ESTRATTO DELLA FONTE:
============================================================

Omar Sivori: il primo “pibe de oro” prima di Maradona e la fine dei numeri 10
È stato un talento che crea dipendenza: impossibile staccare gli occhi dai suoi dribbling, dalla creatività, dai suoi gol. Il primo “pibe de oro” era lui, prima che il soprannome venisse passato a Maradona
Nella rubrica Portofranco sulla Gazzetta in edicola, un nostro lettore, Fabio Giacomo Cobianchi, chiede a Franco Arturi: “Caro Arturi, pochi giorni fa è ricorso il novantesimo anniversario dalla nascita di Omar Sivori: il suo ricordo ci riporta al calcio di una volta, quando i calendari erano meno ricchi di partite e un semplice pallone di cuoio poteva diventare magico. Che ricordi ha del Cabezòn?”
Questa la risposta: Doppia ricorrenza, visto che in questo 2025 cade il ventesimo della sua morte. Omar è stato un personaggio enorme: qui posso soltanto accendere qualche flash sul suo percorso da giocatore. Comincio dai suoi calzettoni abbassati, oggi proibiti dal regolamento, ma che significavano negli Anni 60 anticonformismo, ribellione alle regole, sfida agli avversari (“Non temo le tue botte, semmai le prendi da me”). Sivori in campo era irriducibile, cattivo, a volte irridente: nel suo curriculum ci sono ben 33 giornate di squalifica, praticamente un campionato intero saltato degli undici e mezzo giocati in Italia fra Juve e Napoli. Ma ha chiuso la carriera con 6 scudetti, tre col River Plate e tre con la Juve, tre Coppe Italia e 147 gol nel nostro campionato.

Com’era il giocatore tecnicamente? Nessuno lo ha definito meglio dell’Avvocato Agnelli: un “vizio”. Cioè un talento che crea dipendenza: impossibile staccare gli occhi dai suoi dribbling, dalla creatività, dai suoi gol. Il primo “pibe de oro” era lui, prima che il soprannome venisse passato a Maradona, di cui è stato in tutto e per tutto un precursore. Di Diego aveva la stessa taglia piccola ma robusta, il sinistro magico, la personalità carismatica, le doti da primattore. Omar aveva nonno e mamma originari del nostro Paese: aveva dunque molto più sangue italiano di tanti oriundi venuti da noi, fino a Mateo Retegui. E comunque nel 1961 fu il primo Pallone d’oro espresso dal nostro calcio, sette anni prima di Gianni Rivera.

============================================================

SEGMENTO DI DATI:
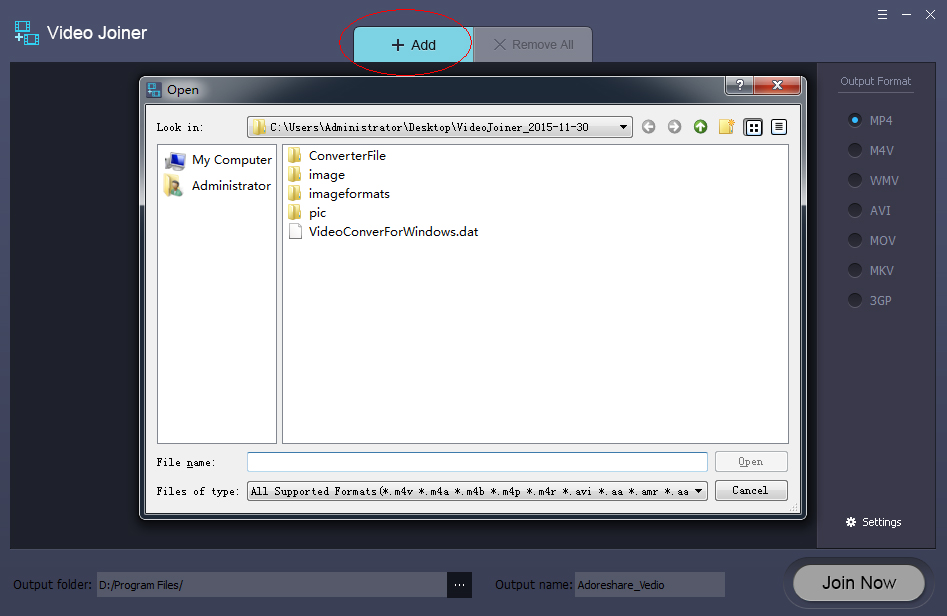This screenshot has width=947, height=616.
Task: Go to parent directory with up arrow
Action: 700,127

============================================================

COMPITO ASSEGNATO 1:
Rispondi a queste domande sul testo su Omar Sivori:
(a) Quante giornate di squalifica ci sono nel suo curriculum?
(b) Con quali squadre vinse i suoi 6 scudetti, e quanti con ciascuna?
(c) In che anno fu il primo Pallone d'oro espresso dal calcio italiano?
COMPITO ASSEGNATO 2:
Prosegui il testo su Omar Sivori a partire dal punto in cui si interrompe.
Il materiale non ha alcun legame con il testo su Omar Sivori.

RISULTATO DEL COMPITO 1:
(a) 33 giornate.
(b) Tre con il River Plate e tre con la Juve.
(c) Nel 1961.

RISULTATO DEL COMPITO 2:
Omar Sivori era un “dieci”, proprio come Rivera, Pelé e talvolta Maradona: un numero e un ruolo divenuti mitici nel tempo, ma che in realtà il calcio moderno ha di fatto abolito. Nessuna squadra al mondo, per esempio, potrebbe giocare con tre punte più un trequartista puro, Rivera appunto, come faceva il Milan di Nereo Rocco negli Anni 60. I bravissimi finti 10, per limitare il discorso al nostro calcio, come Totti, Del Piero, Baggio e Zola, sono stati tutti in realtà secondi attaccanti. Il “dietro le punte” è diventato un luogo dell’anima, frequentato oggi solo di passaggio da robusti centrocampisti-maratoneti. A nessun Sivori sarebbe oggi permesso di vagare per il campo in attesa del suo numero, senza compiti di interdizione e rincorsa degli avversari.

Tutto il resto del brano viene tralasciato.